Seminary President R. Albert Mohler Jr. said the family-centered vision of church ministry is unique among Christian institutions of higher learning.

“I don’t think we realize how revolutionary this kind of vision is,” Mohler said. “No other school on the planet is trying to do quite what we have just described here. There is something very unique that God has given us the opportunity to do here and Randy Stinson is the man to do it.

“I believe that God created him for this purpose because when we were looking to the future of this school, to set its future in terms of direction, it was just really clear that the issue of family ministry was at the very heart of what we wanted to see take place in our local churches through this school.”

In other reports to the board:

• Chuck Lawless, dean of the Billy Graham School of Evangelism, Missions and Church Growth, said the school is building on the unchanging vision of reaching Louisville, the state of Kentucky, North America and the world for Christ.

“As we look at the future of the Billy Graham School, I do think our job is to keep missions, evangelism and healthy, biblical church growth at the forefront of everything that we do in this institution. That is a great challenge and privilege for us…This is not a new vision for us, but building on a vision we already have…Our vision is to be a Great Commission school with an Acts 1:8 impact.”

Lawless mentioned numerous initiatives the Graham School is implementing to carry out the task of taking the Gospel to both the local area and the nations. The school will be matching up students with area pastors for practical training and mentoring, he said.

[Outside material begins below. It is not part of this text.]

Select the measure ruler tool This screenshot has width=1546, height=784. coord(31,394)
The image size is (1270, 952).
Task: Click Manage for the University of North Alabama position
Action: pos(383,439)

The Graham School is also sending its first mission team to the state of Kentucky in several years and next year will sponsor nine student mission trips across both North American and the globe, said. Lawless noted that the Seminary is also establishing a scholarship fund to assist with student expenses for annual mission trips.

• Mohler, in his state of the seminary address, spoke from Titus 2, pointing out that Southern Seminary exists only because the grace of God has appeared.

And because the grace of God has appeared, Southern must continue to be an evangelistic, gracious, sensible and godly seminary, he said, pointing out that the seminary does not exist to serve itself but the churches of the Southern Baptist Convention.

“The purpose of the seminary is not accomplished at 2825 Lexington Road,” he said. “It is in the churches, churches made up of regenerate believers who have covenanted together under the authority of Jesus Christ and the authority of God’s Word in order to be God’s people in that place accomplishing all that the church is called to accomplish.

“We are a servant to those churches and we had better reflect the character that is called for in God’s people. The grace of God has appeared and we had better demonstrate that grace.”